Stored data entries
------------------------------------------------------------

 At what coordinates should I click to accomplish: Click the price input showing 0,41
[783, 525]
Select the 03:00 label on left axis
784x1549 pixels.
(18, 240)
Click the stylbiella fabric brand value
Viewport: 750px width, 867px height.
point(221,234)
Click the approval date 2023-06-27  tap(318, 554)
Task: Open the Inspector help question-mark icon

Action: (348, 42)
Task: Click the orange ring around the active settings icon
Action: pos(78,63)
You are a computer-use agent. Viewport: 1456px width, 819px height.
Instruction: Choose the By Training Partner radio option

------------------------------------------------------------

▶ _What is being asked_
For this exercise, give the entries above again with no difference at all.

▶ _Exercise response_
 At what coordinates should I click to accomplish: Click the price input showing 0,41
[783, 525]
Select the 03:00 label on left axis
784x1549 pixels.
(18, 240)
Click the stylbiella fabric brand value
Viewport: 750px width, 867px height.
point(221,234)
Click the approval date 2023-06-27  tap(318, 554)
Task: Open the Inspector help question-mark icon

Action: (348, 42)
Task: Click the orange ring around the active settings icon
Action: pos(78,63)
You are a computer-use agent. Viewport: 1456px width, 819px height.
Instruction: Choose the By Training Partner radio option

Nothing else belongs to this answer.